### EXERCISE
Work out how many lines in the data below include "computer", then reply with that number only.

### DATA EXTRACT
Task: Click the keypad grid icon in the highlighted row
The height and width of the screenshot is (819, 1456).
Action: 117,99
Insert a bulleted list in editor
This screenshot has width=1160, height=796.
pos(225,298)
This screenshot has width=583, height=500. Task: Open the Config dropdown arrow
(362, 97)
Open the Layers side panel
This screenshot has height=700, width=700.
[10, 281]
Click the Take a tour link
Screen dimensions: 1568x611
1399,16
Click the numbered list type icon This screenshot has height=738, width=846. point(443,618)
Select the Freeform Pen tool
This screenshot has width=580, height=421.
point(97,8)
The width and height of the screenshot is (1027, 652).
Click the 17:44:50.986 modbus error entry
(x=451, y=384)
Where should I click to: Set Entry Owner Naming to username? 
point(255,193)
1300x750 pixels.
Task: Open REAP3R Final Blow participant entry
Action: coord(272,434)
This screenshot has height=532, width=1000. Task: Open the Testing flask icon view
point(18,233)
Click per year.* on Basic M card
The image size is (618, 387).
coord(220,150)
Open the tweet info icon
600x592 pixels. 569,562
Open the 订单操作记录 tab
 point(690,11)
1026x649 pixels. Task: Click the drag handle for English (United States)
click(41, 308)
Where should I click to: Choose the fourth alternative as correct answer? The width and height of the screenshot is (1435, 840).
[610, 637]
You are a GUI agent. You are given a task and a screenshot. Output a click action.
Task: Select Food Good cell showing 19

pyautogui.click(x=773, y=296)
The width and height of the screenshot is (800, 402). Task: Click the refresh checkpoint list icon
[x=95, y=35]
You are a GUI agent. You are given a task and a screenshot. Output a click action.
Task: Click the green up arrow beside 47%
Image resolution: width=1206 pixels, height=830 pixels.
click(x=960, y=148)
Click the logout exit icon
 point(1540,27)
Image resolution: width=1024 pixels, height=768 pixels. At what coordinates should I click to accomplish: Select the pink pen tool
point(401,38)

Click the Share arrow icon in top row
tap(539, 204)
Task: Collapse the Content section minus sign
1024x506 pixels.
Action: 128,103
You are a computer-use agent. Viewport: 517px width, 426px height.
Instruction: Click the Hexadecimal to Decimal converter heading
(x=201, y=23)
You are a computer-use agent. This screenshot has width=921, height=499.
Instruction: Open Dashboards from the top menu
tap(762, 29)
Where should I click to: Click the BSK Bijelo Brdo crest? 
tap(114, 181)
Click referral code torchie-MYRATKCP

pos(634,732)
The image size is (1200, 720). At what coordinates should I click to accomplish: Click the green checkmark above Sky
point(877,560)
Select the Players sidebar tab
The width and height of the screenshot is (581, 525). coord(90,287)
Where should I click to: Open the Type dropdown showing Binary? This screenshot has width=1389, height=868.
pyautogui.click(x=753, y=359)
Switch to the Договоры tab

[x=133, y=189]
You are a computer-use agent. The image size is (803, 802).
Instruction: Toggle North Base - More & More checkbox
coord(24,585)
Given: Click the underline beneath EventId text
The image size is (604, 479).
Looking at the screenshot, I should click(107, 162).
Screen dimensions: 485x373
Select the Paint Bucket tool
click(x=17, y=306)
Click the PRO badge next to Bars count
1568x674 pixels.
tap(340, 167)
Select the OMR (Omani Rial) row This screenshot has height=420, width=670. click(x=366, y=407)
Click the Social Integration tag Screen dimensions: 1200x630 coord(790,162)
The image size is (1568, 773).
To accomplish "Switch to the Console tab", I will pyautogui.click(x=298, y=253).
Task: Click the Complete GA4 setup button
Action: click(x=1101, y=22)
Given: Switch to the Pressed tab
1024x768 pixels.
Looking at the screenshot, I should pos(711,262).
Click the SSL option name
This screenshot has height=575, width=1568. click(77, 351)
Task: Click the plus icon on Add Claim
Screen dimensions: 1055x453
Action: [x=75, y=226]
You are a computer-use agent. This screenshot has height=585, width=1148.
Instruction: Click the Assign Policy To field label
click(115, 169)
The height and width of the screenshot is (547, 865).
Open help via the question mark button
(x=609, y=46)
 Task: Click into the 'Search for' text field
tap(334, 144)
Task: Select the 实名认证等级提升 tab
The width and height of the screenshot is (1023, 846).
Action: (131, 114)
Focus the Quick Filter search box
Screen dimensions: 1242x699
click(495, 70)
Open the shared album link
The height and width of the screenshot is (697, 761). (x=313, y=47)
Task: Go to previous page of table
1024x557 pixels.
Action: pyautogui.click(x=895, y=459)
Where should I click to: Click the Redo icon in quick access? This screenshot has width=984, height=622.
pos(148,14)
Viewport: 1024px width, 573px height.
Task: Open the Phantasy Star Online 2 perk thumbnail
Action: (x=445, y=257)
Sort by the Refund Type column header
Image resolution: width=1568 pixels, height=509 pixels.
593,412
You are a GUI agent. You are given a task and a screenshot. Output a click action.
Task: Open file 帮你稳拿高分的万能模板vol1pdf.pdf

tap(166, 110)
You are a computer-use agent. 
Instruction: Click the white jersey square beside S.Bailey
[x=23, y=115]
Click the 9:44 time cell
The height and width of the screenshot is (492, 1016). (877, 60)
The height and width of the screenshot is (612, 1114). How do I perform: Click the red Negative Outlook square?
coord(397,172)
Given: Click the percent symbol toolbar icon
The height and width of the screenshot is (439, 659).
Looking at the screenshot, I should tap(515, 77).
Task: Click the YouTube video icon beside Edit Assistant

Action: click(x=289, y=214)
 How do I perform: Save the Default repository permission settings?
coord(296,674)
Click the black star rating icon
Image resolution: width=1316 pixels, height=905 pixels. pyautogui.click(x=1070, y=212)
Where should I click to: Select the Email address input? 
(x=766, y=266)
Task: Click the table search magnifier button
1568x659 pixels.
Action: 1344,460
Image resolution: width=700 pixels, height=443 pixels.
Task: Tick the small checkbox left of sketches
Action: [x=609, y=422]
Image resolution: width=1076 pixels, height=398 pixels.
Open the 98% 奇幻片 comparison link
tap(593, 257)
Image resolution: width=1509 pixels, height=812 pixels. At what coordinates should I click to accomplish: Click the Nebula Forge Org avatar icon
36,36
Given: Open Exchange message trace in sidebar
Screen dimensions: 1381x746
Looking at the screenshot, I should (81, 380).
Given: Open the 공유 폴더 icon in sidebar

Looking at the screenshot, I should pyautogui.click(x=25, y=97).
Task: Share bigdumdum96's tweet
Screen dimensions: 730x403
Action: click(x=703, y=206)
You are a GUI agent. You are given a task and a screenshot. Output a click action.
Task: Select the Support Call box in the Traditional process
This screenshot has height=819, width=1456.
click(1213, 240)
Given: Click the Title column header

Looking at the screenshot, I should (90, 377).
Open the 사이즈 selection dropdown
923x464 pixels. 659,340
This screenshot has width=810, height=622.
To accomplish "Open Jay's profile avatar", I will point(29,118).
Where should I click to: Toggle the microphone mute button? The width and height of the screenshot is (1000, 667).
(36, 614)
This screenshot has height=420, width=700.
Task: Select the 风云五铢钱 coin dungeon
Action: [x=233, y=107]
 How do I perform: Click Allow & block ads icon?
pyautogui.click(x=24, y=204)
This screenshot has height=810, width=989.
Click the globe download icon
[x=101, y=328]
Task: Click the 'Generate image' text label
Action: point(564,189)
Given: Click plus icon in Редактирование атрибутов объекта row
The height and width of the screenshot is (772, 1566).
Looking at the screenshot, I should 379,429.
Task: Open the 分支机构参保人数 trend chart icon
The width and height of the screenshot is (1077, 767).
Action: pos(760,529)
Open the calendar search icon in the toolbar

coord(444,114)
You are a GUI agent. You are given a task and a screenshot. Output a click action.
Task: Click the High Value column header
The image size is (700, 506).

### ANSWER TO THIS PROBLEM
5